[Stored items]
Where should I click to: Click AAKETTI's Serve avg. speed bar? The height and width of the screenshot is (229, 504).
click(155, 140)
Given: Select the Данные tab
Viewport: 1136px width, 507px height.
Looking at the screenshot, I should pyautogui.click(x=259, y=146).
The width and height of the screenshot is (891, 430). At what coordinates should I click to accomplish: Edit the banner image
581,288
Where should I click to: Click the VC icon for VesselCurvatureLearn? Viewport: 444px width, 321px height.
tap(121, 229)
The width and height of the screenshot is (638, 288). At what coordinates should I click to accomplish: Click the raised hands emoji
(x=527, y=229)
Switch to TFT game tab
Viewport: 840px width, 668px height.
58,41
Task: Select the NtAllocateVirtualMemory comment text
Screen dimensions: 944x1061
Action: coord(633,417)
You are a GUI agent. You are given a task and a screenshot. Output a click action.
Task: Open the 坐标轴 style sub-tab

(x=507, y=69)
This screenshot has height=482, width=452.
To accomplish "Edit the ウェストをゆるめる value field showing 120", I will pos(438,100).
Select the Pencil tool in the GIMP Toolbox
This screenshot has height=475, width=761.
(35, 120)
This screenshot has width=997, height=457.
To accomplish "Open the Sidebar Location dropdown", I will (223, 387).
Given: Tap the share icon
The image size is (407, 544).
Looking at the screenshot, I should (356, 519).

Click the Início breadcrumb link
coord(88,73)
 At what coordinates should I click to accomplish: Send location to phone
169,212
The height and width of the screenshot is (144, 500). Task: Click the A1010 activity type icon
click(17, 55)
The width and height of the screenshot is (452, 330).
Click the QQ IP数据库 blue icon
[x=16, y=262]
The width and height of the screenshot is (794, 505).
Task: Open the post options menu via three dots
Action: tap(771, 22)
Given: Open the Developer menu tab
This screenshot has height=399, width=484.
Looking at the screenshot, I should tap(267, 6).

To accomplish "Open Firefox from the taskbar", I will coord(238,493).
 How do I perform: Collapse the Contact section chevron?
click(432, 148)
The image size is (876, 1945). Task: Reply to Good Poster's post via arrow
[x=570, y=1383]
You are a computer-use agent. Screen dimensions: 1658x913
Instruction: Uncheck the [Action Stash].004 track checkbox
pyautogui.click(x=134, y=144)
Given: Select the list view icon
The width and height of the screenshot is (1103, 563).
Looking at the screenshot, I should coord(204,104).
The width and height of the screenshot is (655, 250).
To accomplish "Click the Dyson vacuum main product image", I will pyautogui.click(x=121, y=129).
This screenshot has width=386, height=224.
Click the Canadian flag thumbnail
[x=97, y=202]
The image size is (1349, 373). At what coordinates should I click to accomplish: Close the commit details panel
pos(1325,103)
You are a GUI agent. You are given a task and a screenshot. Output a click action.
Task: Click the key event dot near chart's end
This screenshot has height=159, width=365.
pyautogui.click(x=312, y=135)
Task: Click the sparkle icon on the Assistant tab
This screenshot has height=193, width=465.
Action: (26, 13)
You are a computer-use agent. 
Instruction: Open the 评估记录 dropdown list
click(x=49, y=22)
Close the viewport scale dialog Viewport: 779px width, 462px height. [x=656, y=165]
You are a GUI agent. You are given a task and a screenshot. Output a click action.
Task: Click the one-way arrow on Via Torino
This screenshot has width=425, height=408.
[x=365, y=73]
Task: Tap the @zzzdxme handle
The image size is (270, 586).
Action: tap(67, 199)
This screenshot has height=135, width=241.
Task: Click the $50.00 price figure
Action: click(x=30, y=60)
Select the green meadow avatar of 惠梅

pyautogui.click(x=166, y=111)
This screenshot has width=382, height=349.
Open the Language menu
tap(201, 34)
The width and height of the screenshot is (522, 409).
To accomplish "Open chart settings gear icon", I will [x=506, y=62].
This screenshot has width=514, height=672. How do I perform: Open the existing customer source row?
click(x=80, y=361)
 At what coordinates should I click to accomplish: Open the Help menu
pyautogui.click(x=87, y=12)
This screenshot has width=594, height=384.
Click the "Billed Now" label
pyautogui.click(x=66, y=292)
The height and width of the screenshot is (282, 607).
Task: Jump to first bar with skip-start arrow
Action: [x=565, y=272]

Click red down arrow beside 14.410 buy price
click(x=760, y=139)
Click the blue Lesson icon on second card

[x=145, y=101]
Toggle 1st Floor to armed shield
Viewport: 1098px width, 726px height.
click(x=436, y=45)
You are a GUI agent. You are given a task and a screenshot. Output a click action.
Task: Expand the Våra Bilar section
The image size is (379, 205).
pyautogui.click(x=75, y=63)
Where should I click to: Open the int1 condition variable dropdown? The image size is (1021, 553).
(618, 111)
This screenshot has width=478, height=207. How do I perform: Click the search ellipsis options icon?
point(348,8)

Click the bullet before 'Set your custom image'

## The problem
Take the entries above and set them all down again exactly as they read.

## Exercise solution
Where should I click to: Click AAKETTI's Serve avg. speed bar? The height and width of the screenshot is (229, 504).
click(155, 140)
Given: Select the Данные tab
Viewport: 1136px width, 507px height.
Looking at the screenshot, I should pyautogui.click(x=259, y=146).
The width and height of the screenshot is (891, 430). At what coordinates should I click to accomplish: Edit the banner image
581,288
Where should I click to: Click the VC icon for VesselCurvatureLearn? Viewport: 444px width, 321px height.
tap(121, 229)
The width and height of the screenshot is (638, 288). At what coordinates should I click to accomplish: Click the raised hands emoji
(x=527, y=229)
Switch to TFT game tab
Viewport: 840px width, 668px height.
58,41
Task: Select the NtAllocateVirtualMemory comment text
Screen dimensions: 944x1061
Action: coord(633,417)
You are a GUI agent. You are given a task and a screenshot. Output a click action.
Task: Open the 坐标轴 style sub-tab

(x=507, y=69)
This screenshot has height=482, width=452.
To accomplish "Edit the ウェストをゆるめる value field showing 120", I will pos(438,100).
Select the Pencil tool in the GIMP Toolbox
This screenshot has height=475, width=761.
(35, 120)
This screenshot has width=997, height=457.
To accomplish "Open the Sidebar Location dropdown", I will (223, 387).
Given: Tap the share icon
The image size is (407, 544).
Looking at the screenshot, I should (356, 519).

Click the Início breadcrumb link
coord(88,73)
 At what coordinates should I click to accomplish: Send location to phone
169,212
The height and width of the screenshot is (144, 500). Task: Click the A1010 activity type icon
click(17, 55)
The width and height of the screenshot is (452, 330).
Click the QQ IP数据库 blue icon
[x=16, y=262]
The width and height of the screenshot is (794, 505).
Task: Open the post options menu via three dots
Action: tap(771, 22)
Given: Open the Developer menu tab
This screenshot has height=399, width=484.
Looking at the screenshot, I should tap(267, 6).

To accomplish "Open Firefox from the taskbar", I will coord(238,493).
 How do I perform: Collapse the Contact section chevron?
click(432, 148)
The image size is (876, 1945). Task: Reply to Good Poster's post via arrow
[x=570, y=1383]
You are a computer-use agent. Screen dimensions: 1658x913
Instruction: Uncheck the [Action Stash].004 track checkbox
pyautogui.click(x=134, y=144)
Given: Select the list view icon
The width and height of the screenshot is (1103, 563).
Looking at the screenshot, I should coord(204,104).
The width and height of the screenshot is (655, 250).
To accomplish "Click the Dyson vacuum main product image", I will pyautogui.click(x=121, y=129).
This screenshot has width=386, height=224.
Click the Canadian flag thumbnail
[x=97, y=202]
The image size is (1349, 373). At what coordinates should I click to accomplish: Close the commit details panel
pos(1325,103)
You are a GUI agent. You are given a task and a screenshot. Output a click action.
Task: Click the key event dot near chart's end
This screenshot has height=159, width=365.
pyautogui.click(x=312, y=135)
Task: Click the sparkle icon on the Assistant tab
This screenshot has height=193, width=465.
Action: (26, 13)
You are a computer-use agent. 
Instruction: Open the 评估记录 dropdown list
click(x=49, y=22)
Close the viewport scale dialog Viewport: 779px width, 462px height. [x=656, y=165]
You are a GUI agent. You are given a task and a screenshot. Output a click action.
Task: Click the one-way arrow on Via Torino
This screenshot has width=425, height=408.
[x=365, y=73]
Task: Tap the @zzzdxme handle
The image size is (270, 586).
Action: tap(67, 199)
This screenshot has height=135, width=241.
Task: Click the $50.00 price figure
Action: click(x=30, y=60)
Select the green meadow avatar of 惠梅

pyautogui.click(x=166, y=111)
This screenshot has width=382, height=349.
Open the Language menu
tap(201, 34)
The width and height of the screenshot is (522, 409).
To accomplish "Open chart settings gear icon", I will [x=506, y=62].
This screenshot has width=514, height=672. How do I perform: Open the existing customer source row?
click(x=80, y=361)
 At what coordinates should I click to accomplish: Open the Help menu
pyautogui.click(x=87, y=12)
This screenshot has width=594, height=384.
Click the "Billed Now" label
pyautogui.click(x=66, y=292)
The height and width of the screenshot is (282, 607).
Task: Jump to first bar with skip-start arrow
Action: [x=565, y=272]

Click red down arrow beside 14.410 buy price
click(x=760, y=139)
Click the blue Lesson icon on second card

[x=145, y=101]
Toggle 1st Floor to armed shield
Viewport: 1098px width, 726px height.
click(x=436, y=45)
You are a GUI agent. You are given a task and a screenshot. Output a click action.
Task: Expand the Våra Bilar section
The image size is (379, 205).
pyautogui.click(x=75, y=63)
Where should I click to: Open the int1 condition variable dropdown? The image size is (1021, 553).
(618, 111)
This screenshot has width=478, height=207. How do I perform: Click the search ellipsis options icon?
point(348,8)

Click the bullet before 'Set your custom image'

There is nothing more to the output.